Rebecca L. Cann (born 1951) is a geneticist who made a scientific breakthrough on mitochondrial DNA variation and evolution in humans, popularly called Mitochondrial Eve. Her discovery that all living humans are genetically descended from a single African mother who lived <200,000 years ago became the foundation of the Out of Africa theory, the most widely accepted explanation of the origin of all modern humans. She is currently Professor in the Department of Cell and Molecular Biology at the University of Hawaiʻi at Mānoa.

Early life and education

Rebecca Cann was born in 1951 and spent her childhood at Des Moines, Iowa, where she completed her elementary schooling. In a summer, just before she started high school, her family moved to San Francisco, California. In 1967 she entered an all-girl Catholic High School in California.
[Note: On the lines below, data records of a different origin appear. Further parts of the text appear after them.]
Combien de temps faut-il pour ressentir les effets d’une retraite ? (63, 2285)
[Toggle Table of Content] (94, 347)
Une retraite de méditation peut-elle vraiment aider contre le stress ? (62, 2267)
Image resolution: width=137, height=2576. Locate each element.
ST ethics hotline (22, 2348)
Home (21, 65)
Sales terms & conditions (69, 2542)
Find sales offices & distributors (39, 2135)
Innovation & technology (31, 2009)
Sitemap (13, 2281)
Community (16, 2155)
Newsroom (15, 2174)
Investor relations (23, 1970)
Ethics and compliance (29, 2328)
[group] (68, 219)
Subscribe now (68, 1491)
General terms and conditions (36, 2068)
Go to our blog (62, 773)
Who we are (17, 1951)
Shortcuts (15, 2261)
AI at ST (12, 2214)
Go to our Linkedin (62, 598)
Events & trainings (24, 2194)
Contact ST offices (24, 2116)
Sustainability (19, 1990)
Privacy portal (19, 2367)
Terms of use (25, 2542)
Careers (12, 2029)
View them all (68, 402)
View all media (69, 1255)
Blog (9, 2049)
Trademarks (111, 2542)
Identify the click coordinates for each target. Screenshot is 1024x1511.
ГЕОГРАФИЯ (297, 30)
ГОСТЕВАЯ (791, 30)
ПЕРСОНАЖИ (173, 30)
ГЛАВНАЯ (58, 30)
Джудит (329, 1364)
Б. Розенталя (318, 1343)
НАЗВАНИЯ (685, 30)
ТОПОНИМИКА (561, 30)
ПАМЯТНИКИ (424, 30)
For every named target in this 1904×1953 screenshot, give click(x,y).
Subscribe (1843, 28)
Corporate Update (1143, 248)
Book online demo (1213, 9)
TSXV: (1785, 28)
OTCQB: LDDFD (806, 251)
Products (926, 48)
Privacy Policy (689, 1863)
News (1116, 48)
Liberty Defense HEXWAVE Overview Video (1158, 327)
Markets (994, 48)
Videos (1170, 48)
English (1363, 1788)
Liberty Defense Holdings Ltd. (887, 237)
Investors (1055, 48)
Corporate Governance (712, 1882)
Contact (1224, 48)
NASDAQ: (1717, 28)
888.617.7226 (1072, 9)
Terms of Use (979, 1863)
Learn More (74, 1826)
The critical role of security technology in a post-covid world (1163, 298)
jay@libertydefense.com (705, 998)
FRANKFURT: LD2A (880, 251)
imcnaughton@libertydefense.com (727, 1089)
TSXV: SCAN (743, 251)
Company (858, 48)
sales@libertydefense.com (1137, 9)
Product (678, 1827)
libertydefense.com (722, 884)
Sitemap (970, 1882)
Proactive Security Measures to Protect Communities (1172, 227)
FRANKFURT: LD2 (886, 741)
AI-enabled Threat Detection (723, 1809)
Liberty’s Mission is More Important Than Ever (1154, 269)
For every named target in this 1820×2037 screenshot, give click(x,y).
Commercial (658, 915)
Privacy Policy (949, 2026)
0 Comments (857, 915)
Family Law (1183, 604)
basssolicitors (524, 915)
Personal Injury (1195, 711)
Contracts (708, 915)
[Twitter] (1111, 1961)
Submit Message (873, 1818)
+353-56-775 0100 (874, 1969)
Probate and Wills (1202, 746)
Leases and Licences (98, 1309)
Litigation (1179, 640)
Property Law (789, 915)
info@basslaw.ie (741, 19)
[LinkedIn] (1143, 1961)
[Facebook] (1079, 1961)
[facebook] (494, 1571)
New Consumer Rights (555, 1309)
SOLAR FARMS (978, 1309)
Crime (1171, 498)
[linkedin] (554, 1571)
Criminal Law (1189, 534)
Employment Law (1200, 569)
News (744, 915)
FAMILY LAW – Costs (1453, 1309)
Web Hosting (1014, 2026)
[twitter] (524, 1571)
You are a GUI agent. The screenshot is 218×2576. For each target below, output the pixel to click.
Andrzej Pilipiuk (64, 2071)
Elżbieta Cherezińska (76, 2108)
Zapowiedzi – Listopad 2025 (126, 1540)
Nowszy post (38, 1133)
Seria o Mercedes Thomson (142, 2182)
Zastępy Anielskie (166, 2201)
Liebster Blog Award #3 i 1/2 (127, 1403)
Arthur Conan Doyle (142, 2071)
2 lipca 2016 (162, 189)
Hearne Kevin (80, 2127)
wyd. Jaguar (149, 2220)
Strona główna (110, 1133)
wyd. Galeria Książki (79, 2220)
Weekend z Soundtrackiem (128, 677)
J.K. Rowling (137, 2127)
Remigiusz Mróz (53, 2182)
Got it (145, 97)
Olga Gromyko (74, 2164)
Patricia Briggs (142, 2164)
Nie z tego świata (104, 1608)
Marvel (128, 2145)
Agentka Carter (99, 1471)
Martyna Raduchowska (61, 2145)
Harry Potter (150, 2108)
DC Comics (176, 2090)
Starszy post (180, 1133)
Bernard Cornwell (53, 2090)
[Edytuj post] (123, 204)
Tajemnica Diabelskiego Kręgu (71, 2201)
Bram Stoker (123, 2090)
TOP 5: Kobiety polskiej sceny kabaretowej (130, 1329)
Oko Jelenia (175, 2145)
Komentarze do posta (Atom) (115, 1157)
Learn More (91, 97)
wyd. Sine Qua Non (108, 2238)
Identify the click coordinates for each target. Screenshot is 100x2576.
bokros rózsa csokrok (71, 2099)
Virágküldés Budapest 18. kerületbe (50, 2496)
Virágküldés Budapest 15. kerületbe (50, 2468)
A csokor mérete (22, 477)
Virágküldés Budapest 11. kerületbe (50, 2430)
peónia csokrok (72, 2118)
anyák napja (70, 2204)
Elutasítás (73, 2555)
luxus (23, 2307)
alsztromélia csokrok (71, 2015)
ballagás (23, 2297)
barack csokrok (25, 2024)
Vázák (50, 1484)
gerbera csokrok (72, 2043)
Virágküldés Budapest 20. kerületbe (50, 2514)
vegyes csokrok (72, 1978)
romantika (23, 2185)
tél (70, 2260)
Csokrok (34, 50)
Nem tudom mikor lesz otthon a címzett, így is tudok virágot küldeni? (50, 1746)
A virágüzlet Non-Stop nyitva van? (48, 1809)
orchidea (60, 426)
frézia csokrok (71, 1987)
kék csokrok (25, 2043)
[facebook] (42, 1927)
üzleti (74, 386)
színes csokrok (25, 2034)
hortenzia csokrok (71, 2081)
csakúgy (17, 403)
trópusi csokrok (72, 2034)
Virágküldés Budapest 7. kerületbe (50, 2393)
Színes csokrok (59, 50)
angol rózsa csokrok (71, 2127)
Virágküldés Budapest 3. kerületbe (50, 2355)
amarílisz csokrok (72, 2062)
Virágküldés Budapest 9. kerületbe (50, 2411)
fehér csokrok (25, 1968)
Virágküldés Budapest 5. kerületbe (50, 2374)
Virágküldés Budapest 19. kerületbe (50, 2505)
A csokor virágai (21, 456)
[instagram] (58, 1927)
She earned a Bachelor of Science (BS) degree with a major in genetics at University of California, Berkeley in 1972. She then worked at Cutter Laboratories at Berkeley for five years (1972-1977) after finishing college, where she worked on macaque serum proteins and learned the techniques for constructing phylogenetic tree, which would be pivotal for her later achievements. She continued at UC Berkeley for her doctorate in genetics under the supervision of Allan Wilson of the Department of Biochemistry, and graduated in 1982. She got a Postdoctoral Fellowship at Howard Hughes Medical Institute (HHMI) of the University of California, San Francisco (UCSF). She joined the faculty of the Department of Genetics, University of Hawaii at Honolulu in 1986.

Mitochondrial Eve

Cann laid the experimental groundwork for the concept of Mitochondrial Eve, and the consequent Out of Africa theory.  From late 1970s she had collected mtDNA samples from women of different ethnic backgrounds, such as from Asia, South Pacific, Europe and Americans of African descent. The data were used in her PhD thesis in 1982. Following her research, a junior graduate student Mark Stoneking added samples from aboriginal Australians and New Guineans. In 1987, after a year of delay, their collective paper was published in Nature in which their findings indicated that all living humans were descended through a single mother, who lived ~200,000 years ago in Africa. The theoretical mother of all humans popularly became the Mitochondrial Eve, and the underlying concept directly implies recent African origin of modern humans, hence, the tenet of the so-called Out of Africa theory.

Personal life

She retains the surname Cann from her former husband whom she married in 1972, right after her graduation from Berkeley. In fact she helped her then husband through his graduate school and only when he finished, she started attending graduate school.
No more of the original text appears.